→ Brief A
In the article on febrile infants during the pandemic, by how much did emergency department visits for febrile infants up to three months of age drop from March 2020 to March 2021?
→ Brief B
Pick up the article on febrile infants during the pandemic after its last sentence and keep writing it.

→ Excerpt
□ □ □ □
A new study documents a drop in emergency room visits and a spike in the proportion of serious bacterial infections detected in newborns and young infants during the first year of the pandemic.
Published in JAMA Network Open, the study shows that from March 2020 to March 2021, the number of visits to the Montreal Children’s Hospital of the McGill University Health Centre (MCH-MUHC) emergency department for febrile infants up to three months of age decreased by two-thirds, but the proportion of serious bacterial infections (SBIs) in this vulnerable group doubled, representing 20% of cases.
In addition, life-threatening invasive bacterial infections (IBIs) tripled in proportion during the same period. These findings highlight the importance of taking extra care with febrile neonates and young infants, as public health strategies for COVID-19 continue to take place.
A common reason for an emergency room visit, a fever with no obvious source in an infant under three months of age is always of great concern. Young infants are vulnerable to infection because their immune systems are not sufficiently developed. They get most of their protection from maternal antibodies because they have low antibody production themselves. Even if the illnesses causing the fever are benign and resolve without treatment in the majority of cases, statistics from the past 30 years indicate that SBIs are usually detected in about 10% of them.
□ □ □ □
→ Dataset excerpts
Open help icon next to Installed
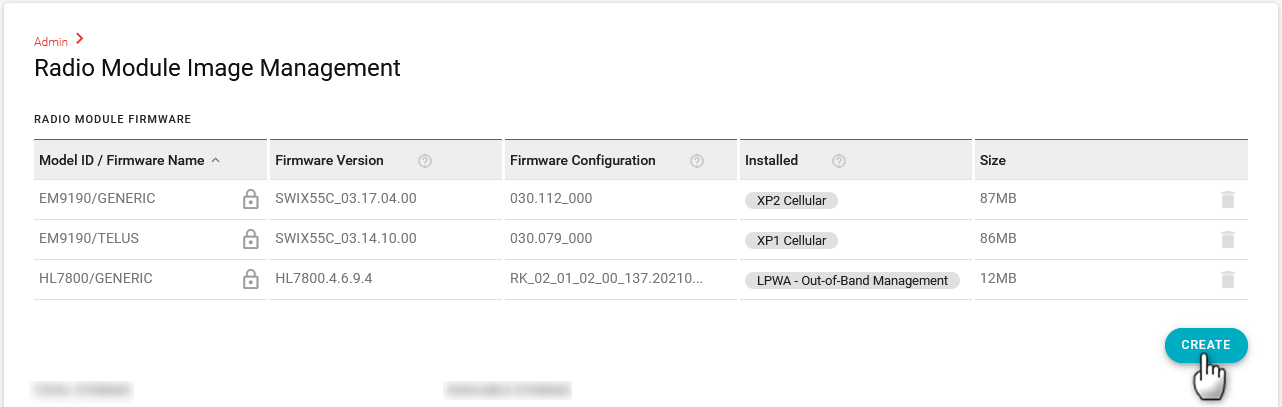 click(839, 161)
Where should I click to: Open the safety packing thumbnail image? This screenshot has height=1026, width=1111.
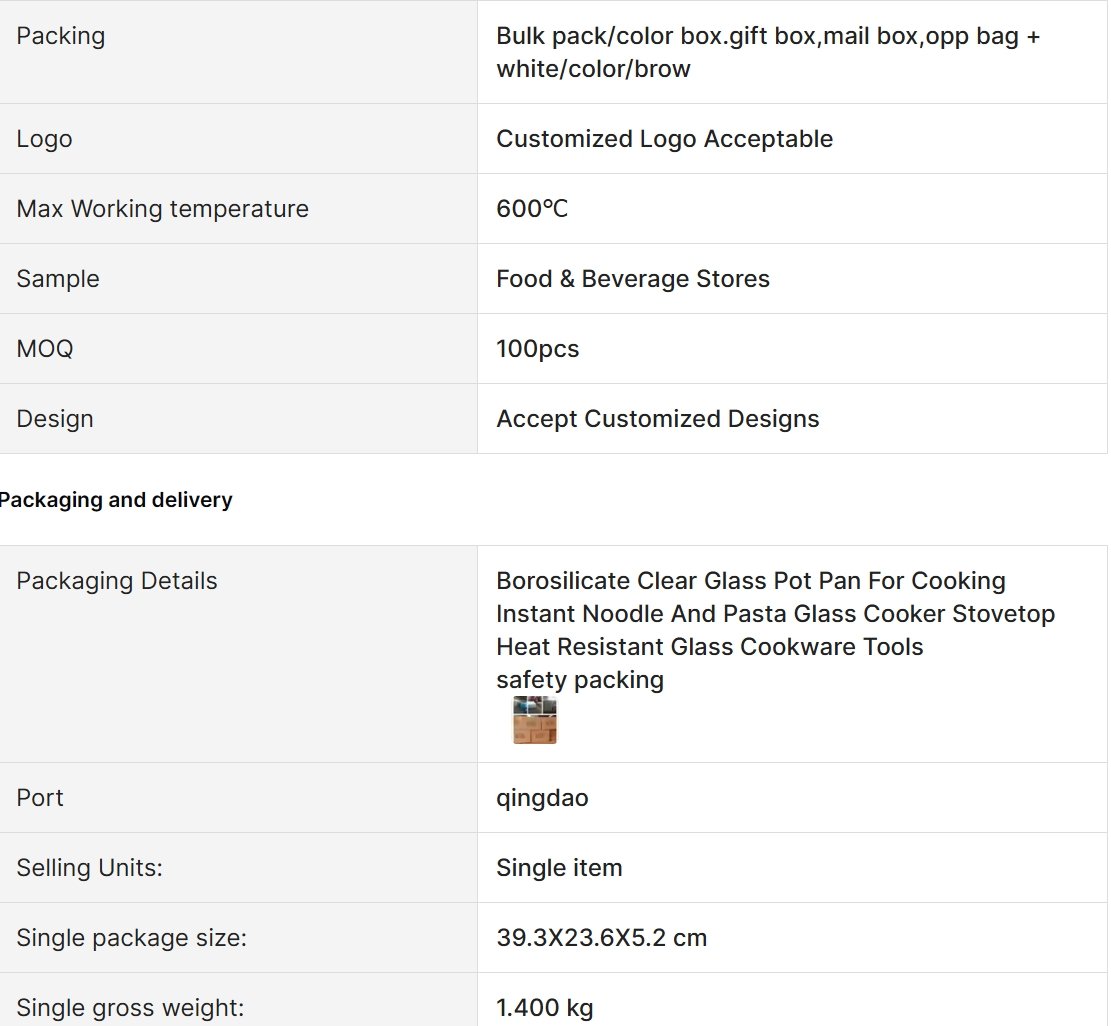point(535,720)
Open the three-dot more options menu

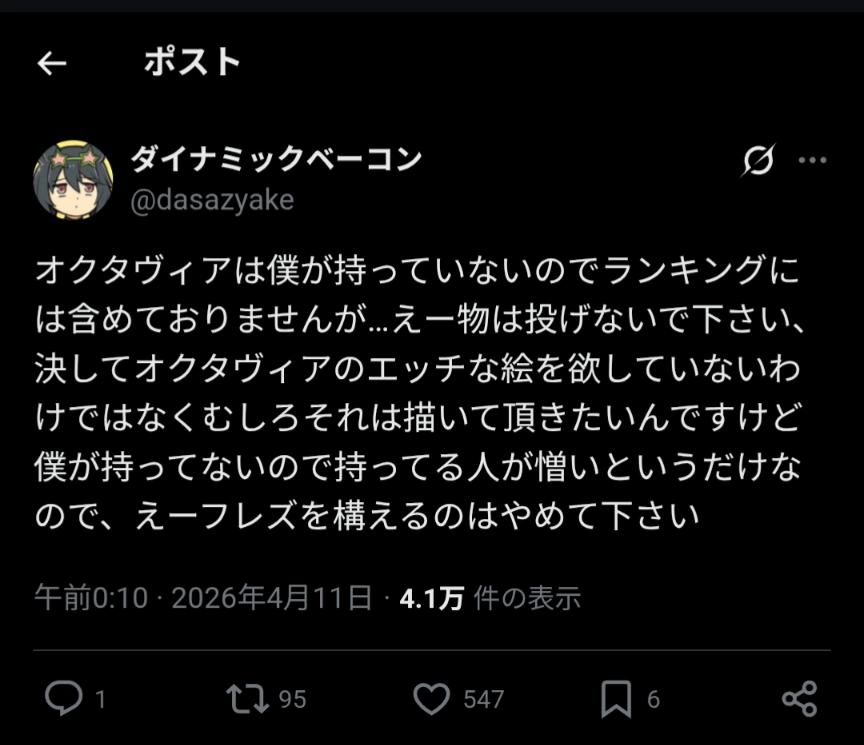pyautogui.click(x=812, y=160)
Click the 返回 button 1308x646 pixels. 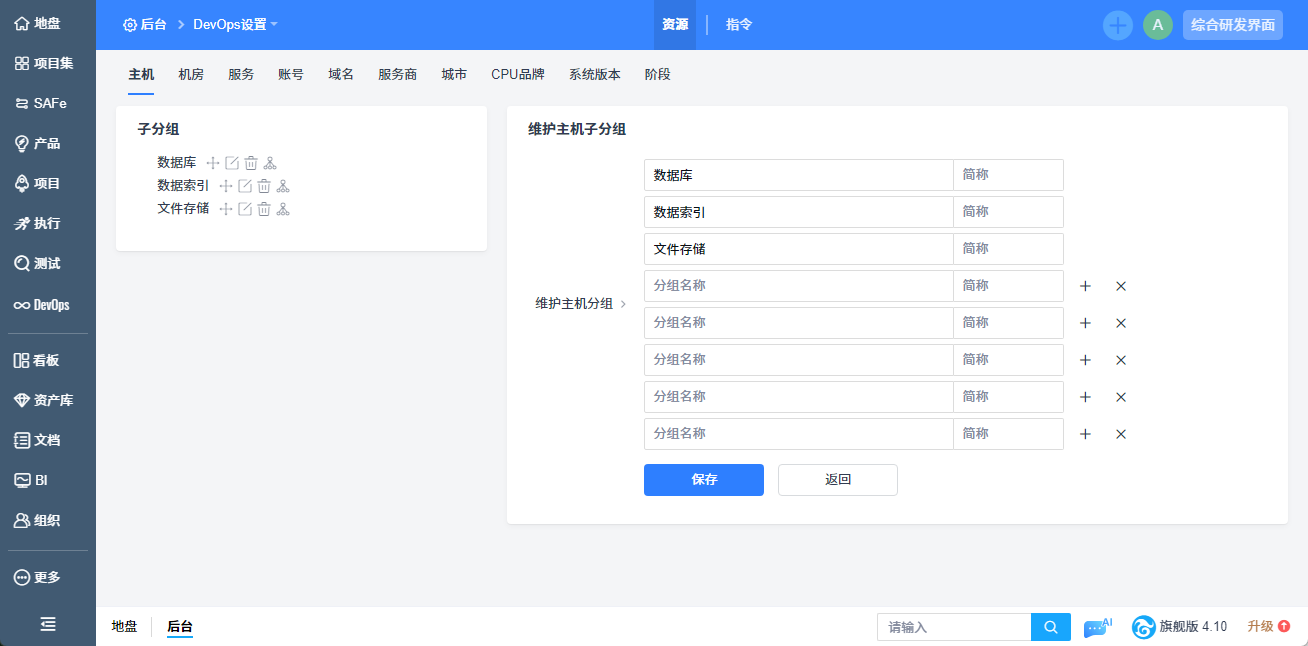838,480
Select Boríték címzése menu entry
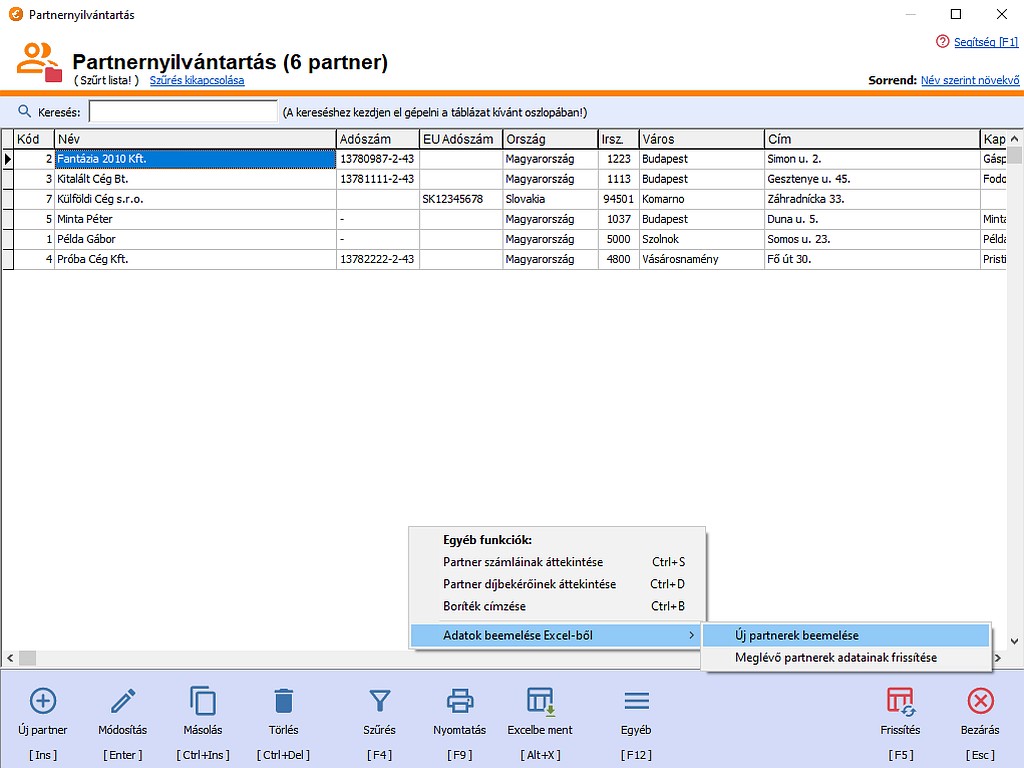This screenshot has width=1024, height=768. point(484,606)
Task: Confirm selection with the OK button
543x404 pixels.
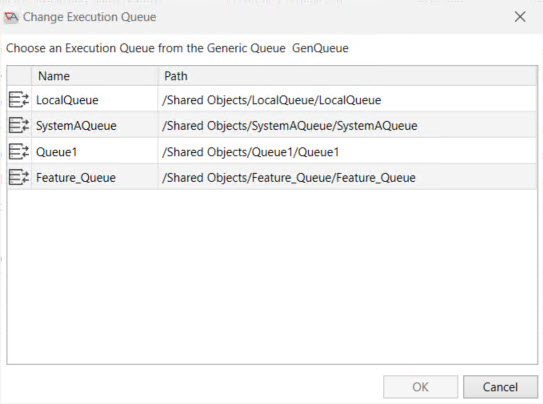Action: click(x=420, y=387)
□ □ □ □
→ Answer box A
They decreased by two-thirds.

→ Answer box B
“The spike in serious bacterial infections that we observed during the pandemic is concerning. With fewer viruses circulating because of public health measures, fever is now more often a sign of a serious bacterial infection,” says the study’s principal investigator, Brett Burstein, a pediatric emergency medicine physician at the MCH and a junior investigator in the Child Health and Human Development Program at the Research Institute of the McGill University Health Centre (RI-MUHC).
“About 2% of all full-term babies are evaluated for fever in the first few months of life, and there exists significant ongoing variation in their management,” he explains. “These babies often have few other symptoms and doctors want to avoid unnecessary invasive tests, antibiotics, and hospitalization.”
Using standardized clinical, laboratory, and follow-up data collected for all young infants presenting to the MCH emergency department with a rectal temperature of 38°C (100.4°F) or higher, the authors of the study compared the proportions of SBIs and IBIs in all young infants during and before the pandemic. SBIs were defined as urinary tract infections, bacteremia, or bacterial meningitis; bacteremia and bacterial meningitis were considered IBIs.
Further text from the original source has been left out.